A recent phenomenon of reinforcing personal rights has been so rapidly arising that it could be called the era of “personal rights prosperity.”Nevertheless, the number of cases requesting mediation or arbitration to Press Arbitration Commission due to the invasion of personal rights such as honor defamation or reputation defamation by mass media has been increasing dramatically lately. However, when there is a case like “honor defamation by mass media,” there is a collision between freedom of the press and personal rights of the victim. Focusing on the decision of Constitutional Court of Korea (CCOK) in 1991, this study re-examines the validity of the decision that abated the notice of apology, which has been conventionally used as one of the reasonable measures for restoration of honor that are provided in the article 764 of Korean Civil Code.

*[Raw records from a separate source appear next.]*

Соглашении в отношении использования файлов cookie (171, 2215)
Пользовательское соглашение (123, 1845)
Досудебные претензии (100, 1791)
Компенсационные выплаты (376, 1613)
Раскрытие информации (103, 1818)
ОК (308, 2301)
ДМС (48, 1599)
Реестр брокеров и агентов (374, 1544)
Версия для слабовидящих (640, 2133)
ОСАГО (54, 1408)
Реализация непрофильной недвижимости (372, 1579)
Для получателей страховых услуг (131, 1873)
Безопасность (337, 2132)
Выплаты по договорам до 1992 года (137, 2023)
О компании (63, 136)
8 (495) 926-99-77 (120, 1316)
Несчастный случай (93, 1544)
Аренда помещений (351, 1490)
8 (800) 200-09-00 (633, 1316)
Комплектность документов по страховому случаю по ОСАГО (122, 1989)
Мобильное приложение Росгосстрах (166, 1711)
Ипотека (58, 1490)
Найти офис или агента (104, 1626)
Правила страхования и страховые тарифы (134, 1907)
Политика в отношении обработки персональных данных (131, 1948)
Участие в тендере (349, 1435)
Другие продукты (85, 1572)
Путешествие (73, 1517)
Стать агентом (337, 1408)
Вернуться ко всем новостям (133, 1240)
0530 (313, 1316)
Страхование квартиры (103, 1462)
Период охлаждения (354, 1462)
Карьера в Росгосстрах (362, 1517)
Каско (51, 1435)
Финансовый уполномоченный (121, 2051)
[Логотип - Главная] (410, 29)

The findings of the study are as follows.
(1) According to the decision of CCOK in 1991, approving the notice of apology in civil responsibility is contradictory to the principle of civil liability which is focused on compensation because it also has criminal responsibility in it. However, Special Criminal Code has compensation order system, and the decision of compensation also puts stress on punishment function or deterrence function, which is similar to the punitive compensation system of the U.S. law. The final decisions judged by lower courts since "the decision of CCOK in 1991" specify the "function of satisfying" the victim as well; thus, civil liability also needs to consider not just compensation function but the function of punishment or deterrence against illegal acts as well that would be the fundamental function of torts liability.

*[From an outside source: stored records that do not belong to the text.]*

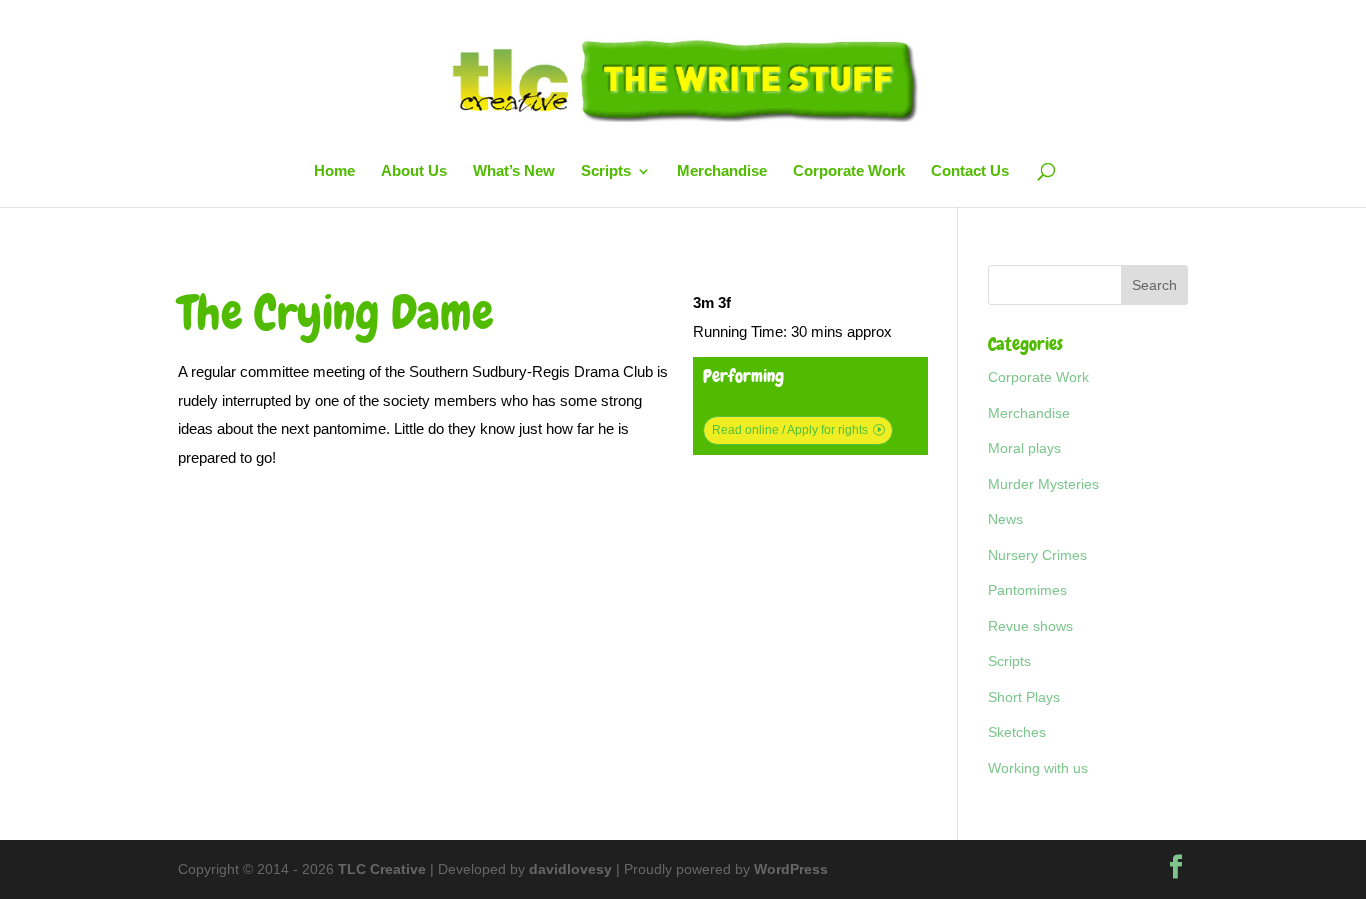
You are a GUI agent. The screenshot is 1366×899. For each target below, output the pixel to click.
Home (334, 171)
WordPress (791, 869)
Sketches (1017, 732)
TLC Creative (382, 869)
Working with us (1038, 768)
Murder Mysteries (1043, 484)
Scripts (606, 171)
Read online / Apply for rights (790, 430)
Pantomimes (1027, 590)
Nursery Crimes (1037, 555)
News (1005, 519)
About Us (414, 171)
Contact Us (970, 171)
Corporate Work (849, 171)
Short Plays (1024, 697)
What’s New (514, 171)
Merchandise (722, 171)
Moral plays (1024, 448)
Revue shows (1030, 626)
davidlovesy (570, 869)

(2) “The decision of CCOK in 1991” claims that in honor defamation cases, the notice of apology had played a major role, while compensation was ancillary. However, there are not many judgments that permitted the notice of apology. Reviewing the cases before the year 1991, there were only a few cases that allowed only the notice of apology or referred to it along with compensation. On the contrary, “the notice of apology” can be a reasonable means of recovering the honor of the victim of a social devaluation because it allows the assailant to express his or her will to acknowledge their fault and to prevent the recurrence in the future. The problem is, however, that the assailants' personal rights should also be protected by law; thus, it would be important for the judiciary to make the best use of its system.
(3) “The decision of CCOK in 1991” suggests three alternative methods to the notice of apology: ① publishing the court's decision of compensation on newspapers or magazines, ② publishing a conviction of honor defamation on newspapers or magazines, and ③ the withdrawal of a statement about honor defamation. However, if the publication of the ruling of compensation or of the ruling of conviction is ordered in the judgment, as suggested in the first and the second alternative methods,chances are that it will increase the emotional burden of the assailant, and therefore cause the compulsory realization of conscience or the invasion of personal rights of the assailant. In addition, since the withdrawal of statement about the honor defamation, which is suggested as the third alternative, is related with the pride of the press, it is feared that the press will be forced to a humiliating state. Since “the decision of CCOK in 1991,”there has been a tendency to consider broadcasting or publishing of the text of a decision. However, these methods are no different from the conventional method, a notice of apology. Thus, the assailant's expression of apology, which is a way of acknowledging his or her fault to the victim and of promising the prevention of recurrence in the future, would be more humane and persuasive because this method means the realization of self-responsibility as a member of community.